Y suele apetecer hacerlo, porque nadie podrá negarle al equipo su entusiasmo a la hora de plantear ideas. Por eso Metro Exodus en ocasiones sí recuerda a Fallout, y concretamente a esa tercera entrega que Bethesda convirtió en un ejercicio de brainstorming a tiempo completo, en un parque temático de lo nuclear. Es un enfoque arriesgado y que podría no casar del todo con ese descarnado realismo por el que el juego parece querer apostar, pero desde luego fans no le faltan, y los que disfrutarais entonces con los poblados regidos por niños o los asentamientos sumidos en un eterno sueño de realidad virtual, preparaos para encontrar aquí a esclavistas, lords del petróleo, sectas anti tecnología e incluso grupos de forajidos que se visten y actúan como piratas. Por variedad que no quede, aunque si me preguntan a mi todo este jolgorio temático le resta algo de impacto al conjunto, un conjunto que, como sucede en Fallout, pega más duro cuando sabe ser comedido. Afortunadamente aquí también hay bunkers perdidos, y letreros grandilocuentes escritos en ruso, y salas con mapas y botones rojos pobladas por esqueletos vestidos de general. En términos de ambientación hay pocos juegos que puedan toser a este Metro.
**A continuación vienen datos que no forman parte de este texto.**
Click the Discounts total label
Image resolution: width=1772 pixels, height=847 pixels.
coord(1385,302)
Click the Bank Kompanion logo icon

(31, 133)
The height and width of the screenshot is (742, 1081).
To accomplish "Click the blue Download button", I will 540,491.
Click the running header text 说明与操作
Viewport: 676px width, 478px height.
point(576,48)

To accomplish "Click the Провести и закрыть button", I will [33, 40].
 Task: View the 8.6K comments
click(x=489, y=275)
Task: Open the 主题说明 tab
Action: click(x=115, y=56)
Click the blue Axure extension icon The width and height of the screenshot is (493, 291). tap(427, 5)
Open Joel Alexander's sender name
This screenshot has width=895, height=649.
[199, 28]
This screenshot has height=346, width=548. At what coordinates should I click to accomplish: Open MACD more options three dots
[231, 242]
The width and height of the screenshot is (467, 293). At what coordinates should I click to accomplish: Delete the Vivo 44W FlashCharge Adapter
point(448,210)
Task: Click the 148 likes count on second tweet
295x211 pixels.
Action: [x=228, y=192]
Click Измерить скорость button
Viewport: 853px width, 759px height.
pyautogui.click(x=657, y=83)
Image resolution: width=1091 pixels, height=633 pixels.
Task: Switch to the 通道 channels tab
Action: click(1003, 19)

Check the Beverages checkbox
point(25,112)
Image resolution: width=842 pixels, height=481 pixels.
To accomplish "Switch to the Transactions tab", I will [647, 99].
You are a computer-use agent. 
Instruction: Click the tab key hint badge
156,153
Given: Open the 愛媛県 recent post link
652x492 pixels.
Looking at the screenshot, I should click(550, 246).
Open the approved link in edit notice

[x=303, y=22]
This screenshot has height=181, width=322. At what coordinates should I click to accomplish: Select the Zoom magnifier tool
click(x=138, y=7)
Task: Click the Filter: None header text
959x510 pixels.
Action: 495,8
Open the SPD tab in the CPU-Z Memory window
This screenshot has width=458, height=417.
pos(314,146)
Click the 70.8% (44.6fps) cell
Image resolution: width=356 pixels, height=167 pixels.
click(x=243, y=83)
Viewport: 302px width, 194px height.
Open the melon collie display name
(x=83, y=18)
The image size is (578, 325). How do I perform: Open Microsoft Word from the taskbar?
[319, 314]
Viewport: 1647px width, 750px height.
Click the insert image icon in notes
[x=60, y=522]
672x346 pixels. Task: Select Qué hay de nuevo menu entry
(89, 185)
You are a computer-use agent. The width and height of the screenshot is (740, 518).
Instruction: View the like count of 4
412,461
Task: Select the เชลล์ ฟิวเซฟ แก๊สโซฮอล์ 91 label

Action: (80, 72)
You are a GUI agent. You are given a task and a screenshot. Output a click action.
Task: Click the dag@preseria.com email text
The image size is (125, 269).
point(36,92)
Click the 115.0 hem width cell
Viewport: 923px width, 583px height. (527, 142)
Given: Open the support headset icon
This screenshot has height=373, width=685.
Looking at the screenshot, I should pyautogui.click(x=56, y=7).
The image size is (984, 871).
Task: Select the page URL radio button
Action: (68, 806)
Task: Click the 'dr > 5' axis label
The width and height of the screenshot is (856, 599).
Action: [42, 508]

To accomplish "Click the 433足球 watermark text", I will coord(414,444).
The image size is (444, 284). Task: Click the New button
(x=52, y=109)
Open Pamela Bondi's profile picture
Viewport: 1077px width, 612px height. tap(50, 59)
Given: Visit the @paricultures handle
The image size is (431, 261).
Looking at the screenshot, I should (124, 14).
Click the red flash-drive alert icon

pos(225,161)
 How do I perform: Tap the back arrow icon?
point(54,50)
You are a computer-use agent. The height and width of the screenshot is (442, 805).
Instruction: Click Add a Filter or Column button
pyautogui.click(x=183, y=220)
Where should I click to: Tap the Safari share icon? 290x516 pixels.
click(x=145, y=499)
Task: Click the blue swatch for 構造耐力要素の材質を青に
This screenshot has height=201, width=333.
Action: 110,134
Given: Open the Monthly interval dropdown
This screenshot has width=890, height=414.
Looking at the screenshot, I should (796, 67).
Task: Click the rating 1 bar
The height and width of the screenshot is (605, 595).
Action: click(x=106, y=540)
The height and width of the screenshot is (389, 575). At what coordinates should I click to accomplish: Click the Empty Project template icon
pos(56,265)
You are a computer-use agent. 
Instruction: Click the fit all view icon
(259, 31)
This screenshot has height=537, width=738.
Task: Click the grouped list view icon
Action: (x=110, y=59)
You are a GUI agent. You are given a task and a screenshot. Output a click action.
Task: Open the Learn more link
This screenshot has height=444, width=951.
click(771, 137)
Y por eso hace falta poco para perdonarle ciertos pecadillos, que también los tiene, faltaría más. Metro Exodus no es un juego perfecto, y conjuga grandes momentos con asperezas que pueden tener cierta justificación temática (la excesiva tendencia del armamento a encasquillarse si no lo mantenemos limpio, por ejemplo) y con lo que me temo que son errores de base. No es una categoría especialmente nutrida, pero aquí podríamos citar, por ejemplo, lo aparentemente inconexo de algunas misiones o una inteligencia artificial bastante ramplona. Aun así, todo parte de la buena intención, y de un tipo de ambición con la que cuesta no comulgar: es cierto que los enemigos en ocasiones meten la pata y se rinden estando en una posición ventajosa, pero es solo porque alguien se ha preocupado de que contemplen esa posibilidad. De que se preocupen por su propia supervivencia, y no se comporten, de nuevo, como figurantes que están ahí solo para ser disparados. Y supongo que tiene sentido: tras insuflarle vida a los cajones, a las mochilas, a las máscaras de gas y a las tazas de café, en algún momento tenía que llegar el turno de los oponentes humanos.